Provided with this lesson are a number of data files. We'll begin our exploration by loading the file `2018_budget.csv`.

When you read data into Pandas, it will be stored into a DataFrame (we'll explore what this means shortly).

In order to explore and manipulate our DataFrame, we'll assign it to a variable.

### A Note on Naming Conventions

Python has many naming conventions, and some of these vary slightly based on area of practice.
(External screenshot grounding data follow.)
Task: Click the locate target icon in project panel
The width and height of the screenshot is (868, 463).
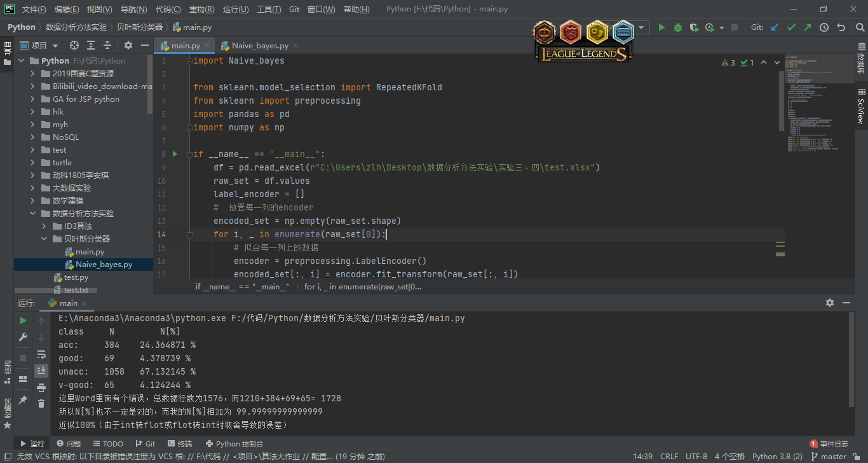Action: (x=74, y=45)
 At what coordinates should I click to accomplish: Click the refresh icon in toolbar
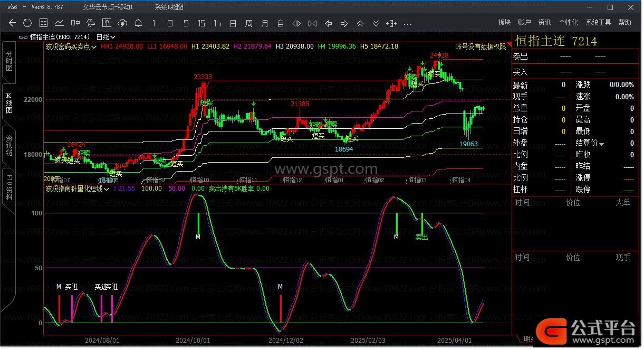click(x=27, y=23)
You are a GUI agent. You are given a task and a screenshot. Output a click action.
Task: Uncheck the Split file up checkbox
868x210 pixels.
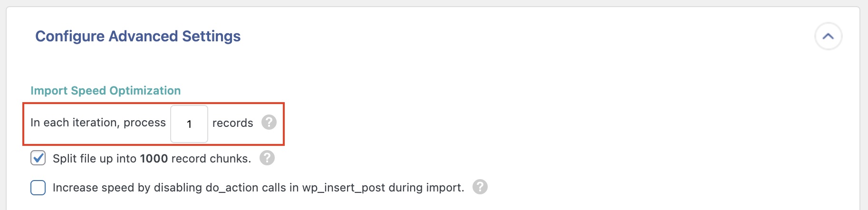(38, 158)
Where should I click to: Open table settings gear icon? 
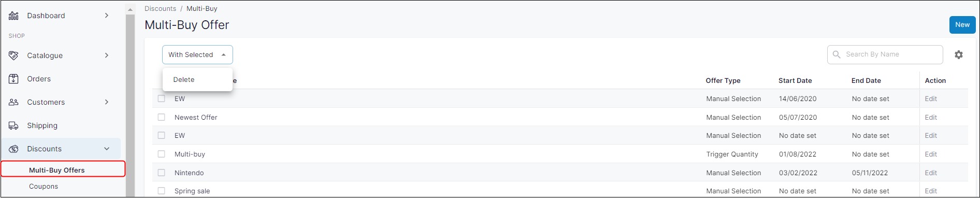coord(959,54)
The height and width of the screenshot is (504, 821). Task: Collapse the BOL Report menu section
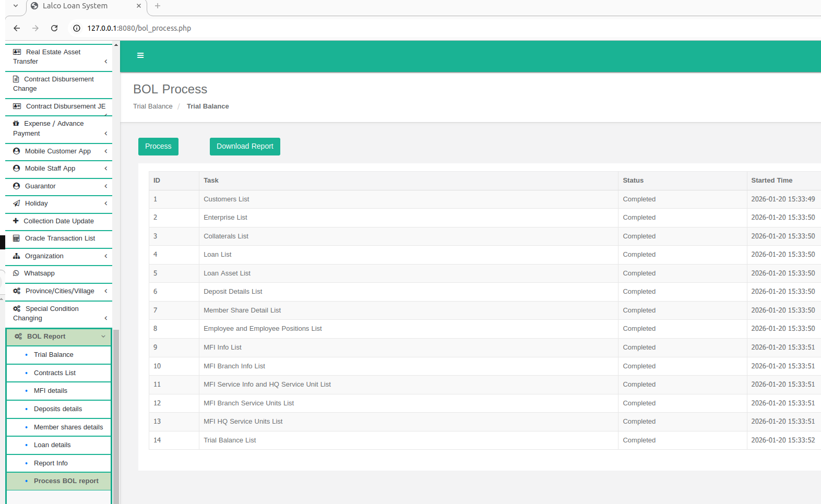103,337
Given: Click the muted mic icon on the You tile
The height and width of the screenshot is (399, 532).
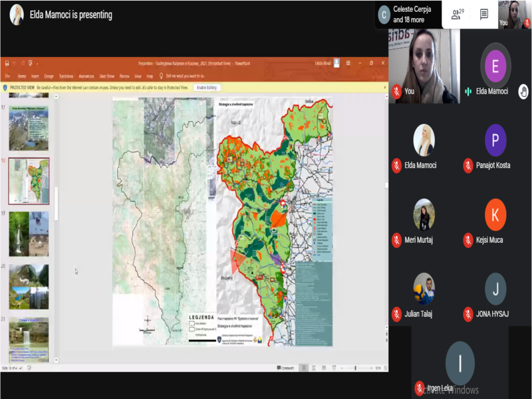Looking at the screenshot, I should (x=396, y=91).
Generally speaking, it's best practice to use [snake case](https://en.wikipedia.org/wiki/Snake_case) for all variable names, and to provide your variables with informative human-readable names. Initial capital letters are usually reserved for `Class`es and `Type`s and written in [camel case](https://en.wikipedia.org/wiki/Camel_case). Variable names in all caps are usually reserved for global variables.

| casing | use case | example |
| --- | --- | --- |
| `snake_case` | most variables and functions | `some_variable`, `some_function` |
| `CamelCase` | classes | `DataFrame`, `Series` |
| `UPPERCASE` | global variables | `USER_CREDENTIALS`, `IP_ADDRESS` |

Until you become a more advanced Python user, you will probably want to exclusively use `snake_case`, as you are unlikely to be defining classes or global variables.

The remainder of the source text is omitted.